Si ya tienen ayudas públicas y el estadio es privado, ¿por qué nos piden --exigen-- que lo arreglemos? Eso digo yo... ¿por qué? Detrás de esta 'mourinhana' pregunta se oculta el hecho de que me preocupa sinceramente que pensemos siempre que el sector público debe estar presto a nuestro rescate. No entiendo a los directivos del Cacereño y a esos aficionados que demandan acción al consistorio. Primero, porque es un club privado. Segundo, porque sin olvidar la vertiente pública que tiene el deporte y el nombre de una ciudad en un escudo, al final todo se reduce al parné. Y de eso, ahora, hay poco.

No quiero elevar más allá de la categoría de ocurrencia lo de llevarse la 'franquicia' a Miajadas, aunque suene levemente a chantaje. Pero si mañana decidieran usar el estadio como garantía frente a un acreedor o para conseguir financiación, nada podrían hacer ni el ayuntamiento ni los cacereños, ya que como propietarios privados estarían en su derecho. Como lo están de contratar un seguro y que tenga prevista la cobertura de estos acontecimientos. Así que dejemos sensibilidades públicas aparte.

Debemos acostumbrarnos a prescindir de lo público como solución a cualquier desaguisado. No es el último recurso. Convertir al BOE en un listado anual de pedigüeños ha sido parte de lo que nos ha traído hasta aquí. Cuando hay que hacer recortes y ajustes, más nos vale tener la mente fría en asegurarnos de defender que el sector público no se retiré de allí dónde es imprescindible. Por ejemplo, la sanidad. Por ejemplo, la educación. Hay que ser coherentes y olvidarnos de que todo, todo, deba llevar aparejada una ayuda, una subvención. Queda mucho por cuidar y por mantener y es dónde hay que estar firme en que eso, eso, sí que no se toca. Integrarnos en la nueva realidad. Que el dinero público nos es que no sea de nadie, como decía aquella infausta, sino que, precisamente, es de todos.

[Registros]
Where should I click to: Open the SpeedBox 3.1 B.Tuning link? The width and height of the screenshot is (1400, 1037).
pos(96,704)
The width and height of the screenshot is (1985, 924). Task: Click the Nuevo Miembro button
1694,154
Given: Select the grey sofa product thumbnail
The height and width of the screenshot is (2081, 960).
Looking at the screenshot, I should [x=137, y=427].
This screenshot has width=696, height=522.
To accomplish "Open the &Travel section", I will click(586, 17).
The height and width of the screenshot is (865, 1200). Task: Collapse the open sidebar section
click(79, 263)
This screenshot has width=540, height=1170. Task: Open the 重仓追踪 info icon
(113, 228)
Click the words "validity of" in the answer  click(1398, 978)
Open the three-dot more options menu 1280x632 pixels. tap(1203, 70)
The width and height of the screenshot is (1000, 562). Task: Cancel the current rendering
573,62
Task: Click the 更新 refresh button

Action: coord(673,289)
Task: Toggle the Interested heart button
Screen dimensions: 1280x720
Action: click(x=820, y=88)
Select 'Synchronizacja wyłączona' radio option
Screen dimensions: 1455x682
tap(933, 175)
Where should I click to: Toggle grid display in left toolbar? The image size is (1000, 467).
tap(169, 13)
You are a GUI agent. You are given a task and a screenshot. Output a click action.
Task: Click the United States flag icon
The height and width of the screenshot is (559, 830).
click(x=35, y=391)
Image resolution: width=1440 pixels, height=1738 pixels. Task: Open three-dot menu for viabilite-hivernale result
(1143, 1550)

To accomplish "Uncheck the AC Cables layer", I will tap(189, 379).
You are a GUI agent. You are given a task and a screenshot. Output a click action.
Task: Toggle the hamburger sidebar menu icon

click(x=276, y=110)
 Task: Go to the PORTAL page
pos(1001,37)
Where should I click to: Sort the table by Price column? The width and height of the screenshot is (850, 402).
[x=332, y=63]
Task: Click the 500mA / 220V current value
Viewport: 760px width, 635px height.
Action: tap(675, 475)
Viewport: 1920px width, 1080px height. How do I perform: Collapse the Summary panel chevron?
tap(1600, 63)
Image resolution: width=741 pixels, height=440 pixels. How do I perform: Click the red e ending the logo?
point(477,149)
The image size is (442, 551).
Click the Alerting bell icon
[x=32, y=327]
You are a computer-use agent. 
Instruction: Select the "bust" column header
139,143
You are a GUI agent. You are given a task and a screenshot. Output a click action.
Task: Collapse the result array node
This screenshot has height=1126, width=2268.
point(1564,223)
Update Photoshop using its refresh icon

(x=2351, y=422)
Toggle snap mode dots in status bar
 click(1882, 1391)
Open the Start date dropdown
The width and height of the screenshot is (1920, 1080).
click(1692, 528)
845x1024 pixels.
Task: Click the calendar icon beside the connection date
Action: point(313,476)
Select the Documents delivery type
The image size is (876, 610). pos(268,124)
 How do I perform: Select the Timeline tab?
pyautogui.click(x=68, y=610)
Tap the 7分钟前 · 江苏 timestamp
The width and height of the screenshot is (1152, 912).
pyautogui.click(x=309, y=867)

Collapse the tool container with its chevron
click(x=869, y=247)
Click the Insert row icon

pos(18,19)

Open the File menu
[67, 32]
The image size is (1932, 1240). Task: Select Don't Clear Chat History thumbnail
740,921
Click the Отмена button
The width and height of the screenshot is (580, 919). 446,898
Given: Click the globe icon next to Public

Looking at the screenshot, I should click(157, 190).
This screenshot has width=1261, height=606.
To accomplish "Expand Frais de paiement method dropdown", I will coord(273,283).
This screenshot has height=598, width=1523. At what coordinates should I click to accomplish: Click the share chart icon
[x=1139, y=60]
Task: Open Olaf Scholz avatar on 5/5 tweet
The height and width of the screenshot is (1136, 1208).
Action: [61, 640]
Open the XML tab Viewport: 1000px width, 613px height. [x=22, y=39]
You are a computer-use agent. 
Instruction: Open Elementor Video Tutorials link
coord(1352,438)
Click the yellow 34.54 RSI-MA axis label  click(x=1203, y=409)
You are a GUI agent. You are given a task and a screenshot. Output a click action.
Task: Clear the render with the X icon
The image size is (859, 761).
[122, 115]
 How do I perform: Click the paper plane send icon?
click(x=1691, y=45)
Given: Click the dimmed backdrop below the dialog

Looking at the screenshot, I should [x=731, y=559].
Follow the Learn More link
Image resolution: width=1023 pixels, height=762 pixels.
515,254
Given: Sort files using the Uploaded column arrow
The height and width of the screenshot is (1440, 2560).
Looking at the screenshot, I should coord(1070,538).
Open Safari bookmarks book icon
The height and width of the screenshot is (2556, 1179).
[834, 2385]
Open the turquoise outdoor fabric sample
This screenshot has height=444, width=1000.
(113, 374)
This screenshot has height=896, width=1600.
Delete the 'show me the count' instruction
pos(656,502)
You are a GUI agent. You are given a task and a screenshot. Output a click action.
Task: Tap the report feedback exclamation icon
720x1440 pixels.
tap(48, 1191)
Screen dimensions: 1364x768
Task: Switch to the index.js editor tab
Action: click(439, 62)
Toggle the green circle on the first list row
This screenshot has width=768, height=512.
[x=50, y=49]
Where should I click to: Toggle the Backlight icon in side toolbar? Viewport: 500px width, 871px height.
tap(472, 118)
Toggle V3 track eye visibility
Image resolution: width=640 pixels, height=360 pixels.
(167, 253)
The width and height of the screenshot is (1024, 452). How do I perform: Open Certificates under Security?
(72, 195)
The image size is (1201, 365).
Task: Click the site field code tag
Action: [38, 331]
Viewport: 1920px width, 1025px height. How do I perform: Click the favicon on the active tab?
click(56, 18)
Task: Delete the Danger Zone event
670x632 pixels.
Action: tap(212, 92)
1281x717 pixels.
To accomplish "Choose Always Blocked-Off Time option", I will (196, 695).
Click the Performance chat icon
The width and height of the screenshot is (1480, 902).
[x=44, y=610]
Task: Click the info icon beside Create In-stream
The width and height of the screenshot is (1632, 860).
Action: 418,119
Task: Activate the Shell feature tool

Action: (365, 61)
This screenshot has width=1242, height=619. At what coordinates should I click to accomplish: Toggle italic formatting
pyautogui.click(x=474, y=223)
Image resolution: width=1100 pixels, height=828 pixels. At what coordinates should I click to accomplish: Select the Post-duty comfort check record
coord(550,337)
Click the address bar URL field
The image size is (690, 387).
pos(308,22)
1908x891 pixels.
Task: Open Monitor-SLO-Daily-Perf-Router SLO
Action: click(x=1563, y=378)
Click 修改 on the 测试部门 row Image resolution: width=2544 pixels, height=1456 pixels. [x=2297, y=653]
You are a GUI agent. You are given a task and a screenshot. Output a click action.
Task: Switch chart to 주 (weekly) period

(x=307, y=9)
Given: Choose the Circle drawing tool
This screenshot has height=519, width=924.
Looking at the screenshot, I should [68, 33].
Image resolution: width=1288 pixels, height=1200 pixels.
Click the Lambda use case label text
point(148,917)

> _Enunciado 1_:
¿Qué dos ámbitos pone el texto sobre el estadio del Cacereño como ejemplos de aquellos donde el sector público es imprescindible?
> _Enunciado 2_:
Imprime todo lo que va desde "No quiero elevar" hasta "sensibilidades públicas aparte." en el texto sobre el estadio del Cacereño.
> _Enunciado 3_:
Reescribe como lista el párrafo del texto sobre el Cacereño que empieza por "No quiero elevar" y conserva sus datos principales.
Las líneas no intervienen en nada de esto.

> _Solución 1_:
La sanidad y la educación.

> _Solución 2_:
No quiero elevar más allá de la categoría de ocurrencia lo de llevarse la 'franquicia' a Miajadas, aunque suene levemente a chantaje. Pero si mañana decidieran usar el estadio como garantía frente a un acreedor o para conseguir financiación, nada podrían hacer ni el ayuntamiento ni los cacereños, ya que como propietarios privados estarían en su derecho. Como lo están de contratar un seguro y que tenga prevista la cobertura de estos acontecimientos. Así que dejemos sensibilidades públicas aparte.

> _Solución 3_:
- Lo de llevarse la "franquicia" a Miajadas no pasa de ocurrencia, aunque suene levemente a chantaje.
- Como propietarios privados, podrían usar el estadio como garantía frente a un acreedor o para conseguir financiación, y ni el ayuntamiento ni los cacereños podrían hacer nada.
- También están en su derecho de contratar un seguro que cubra estos acontecimientos.
- Por tanto, conviene dejar aparte las sensibilidades públicas.